Six months shy of retirement and on a family vacation in Mexico, Jim Linnell steps off the porch of a rented guest house and breaks his neck. He is medevacked to his hometown hospital in Albuquerque and from there to a spinal cord injury hospital in Denver, where he learns he may live the rest of his life as a quadriplegic. How does a person absorb such news?
Jim's injury is incomplete: He has a two-year window for improvement. After three months of rehabilitation at the hospital, he and his wife, Jennifer, return to their home with an armada of equipment for his therapy, a heavy dose of anxiety about how they will manage together, and many unanswerable questions: Will Jim get better? What kind of future will they have? Can they move past denial to accept the possibility that Jim may remain a quadriplegic?
Take It Lying Down portrays a man reclaiming his life from catastrophe--it is a book of exemplary courage.
I just finished reading Take it Lying Down.
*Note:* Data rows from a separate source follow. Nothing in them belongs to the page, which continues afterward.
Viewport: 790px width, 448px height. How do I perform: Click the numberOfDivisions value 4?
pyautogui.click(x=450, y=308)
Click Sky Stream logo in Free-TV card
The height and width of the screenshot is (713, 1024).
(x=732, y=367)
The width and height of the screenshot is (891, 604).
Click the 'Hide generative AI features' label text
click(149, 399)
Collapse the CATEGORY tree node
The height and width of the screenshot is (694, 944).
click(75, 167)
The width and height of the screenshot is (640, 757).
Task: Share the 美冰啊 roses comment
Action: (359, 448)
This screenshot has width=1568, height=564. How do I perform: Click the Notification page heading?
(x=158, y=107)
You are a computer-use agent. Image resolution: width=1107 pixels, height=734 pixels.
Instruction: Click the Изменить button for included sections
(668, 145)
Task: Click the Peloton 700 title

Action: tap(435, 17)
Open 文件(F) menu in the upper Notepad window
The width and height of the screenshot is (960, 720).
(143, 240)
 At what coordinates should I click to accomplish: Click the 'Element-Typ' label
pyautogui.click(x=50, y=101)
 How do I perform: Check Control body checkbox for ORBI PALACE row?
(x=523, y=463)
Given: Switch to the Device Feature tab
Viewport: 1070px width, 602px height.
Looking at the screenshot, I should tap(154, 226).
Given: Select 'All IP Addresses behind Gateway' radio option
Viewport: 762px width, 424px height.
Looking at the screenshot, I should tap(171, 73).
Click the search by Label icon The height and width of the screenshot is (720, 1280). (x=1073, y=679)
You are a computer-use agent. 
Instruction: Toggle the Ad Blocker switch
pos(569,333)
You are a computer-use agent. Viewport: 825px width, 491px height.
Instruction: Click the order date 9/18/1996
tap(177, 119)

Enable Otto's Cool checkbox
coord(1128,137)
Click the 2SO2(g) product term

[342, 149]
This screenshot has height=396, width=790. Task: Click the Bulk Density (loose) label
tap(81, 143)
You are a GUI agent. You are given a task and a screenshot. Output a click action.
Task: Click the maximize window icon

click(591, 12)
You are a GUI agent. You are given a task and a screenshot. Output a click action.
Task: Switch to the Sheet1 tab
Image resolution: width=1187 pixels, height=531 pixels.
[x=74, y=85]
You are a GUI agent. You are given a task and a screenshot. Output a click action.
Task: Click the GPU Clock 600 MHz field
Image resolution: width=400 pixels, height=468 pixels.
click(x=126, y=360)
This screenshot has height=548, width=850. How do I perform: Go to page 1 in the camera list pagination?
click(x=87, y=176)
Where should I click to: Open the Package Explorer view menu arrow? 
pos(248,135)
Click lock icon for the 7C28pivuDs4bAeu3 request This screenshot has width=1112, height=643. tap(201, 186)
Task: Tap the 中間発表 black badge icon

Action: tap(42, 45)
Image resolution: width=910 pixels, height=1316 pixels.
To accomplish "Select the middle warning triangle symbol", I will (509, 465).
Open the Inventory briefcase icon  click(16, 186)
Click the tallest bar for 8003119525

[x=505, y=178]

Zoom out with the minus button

I experienced it as a pain- and wonder-filled memoir that moves relentlessly from the author’s sudden accidental transformation of mind and body, through his conscious step by step transformation, from the physical to the spiritual. And the whole thing sits so beautifully in time because of the stories he weaves from his past, and the presence of his wife, Jennifer throughout.
I read it in two sittings. When I stopped halfway through it two days ago, I was miserable, feeling bereft for the author and his wife, angry too. Then tonight, as the writing moved through the ‘two years of possible improvement,’ I was hooked into the possibilities in a very positive feeling way. With the final pages Linnell somehow manages to lift his personal hurt-full struggles to something bigger, something meaningful and enlightening about the human condition.
This is certainly not ‘just another one of those memoirs by someone who goes through a life-changing physical injury.’ Linnell has written something wholly original, deeply personal, and with passion and mind boggling skill! I’m sure much of it has gone over my head in a literary sense, but the emotional undercurrent was strong throughout, and carried me through to the end.
Unfortunately a friend's sister recently had a spinal cord injury quite similar to Linnell's (although jury's still out on how incomplete it is). I wanted to read a memoir of someone who had experienced it for themselves, not a medical guide. I got what I asked for, and it was a lot more literary than I expected.
Sometimes literary allusions are great because they connect you to other metaphorical planes, but sometimes they feel like a blocker to accessing the genuine emotion, and for me the literary parts of the book were a bit of the first and a lot of the second. But it wasn't all literary: there's unflinching truths about the "bowel program" for example, and sometimes he just swears, which is a totally legitimate response to his situation.
I don't think it's a spoiler, since he wrote a whole damn book, that he actually recovered pretty well, which is hopeful even through the travails. At some point his insurance stops covering the physical therapy for the rest of the year, but this is indirectly good as he starts trying a Pilates instructor and acupuncture, which seems to work well for him. Another thing that is good is his sons recreate an exercise type from the hospital at home so that he can safely exercise. Between those 3 things he gets to be pretty independent, relatively speaking.
First thank you to Edelweiss+ and the publisher for providing me with a free ARC in exchange for an honest review.
I very much enjoy reading books of peoples journeys when life throws a curveball and how they handle this life changing event. Jim Linnell approaches his story in such a different way that not only do you experience the challenges and wins with him (but to be honest that is typical with the telling of these stories, in my opinion) but what is different here is that you will feel you actually know this man. I can't explain how he does it through his writing but you'll understand it when you read it.
Painfully open and honest - a book recommended to read not just for those who have experienced a life changing event like Jim's but it's a good read to understand how we should all just live life.
The story of a drama professor who becomes paralysed after falling from a porch and breaking his neck. The memoir, pleasingly structured into Acts like a play, details the shock of the accident and its immediate aftermath, followed by his gradual rehabilitation and improvement to a state of partial paralysis. It's an impressively literate and poetic account with an intelligent philosophical dimension: he views his predicament through the lens of the literature that's been central to his career, and we see how this deepens his understanding and acceptance of this life-changing accident. It's inspirational in this sense, reminding us of the role that writing can play in our lives, both in terms of therapy and insight.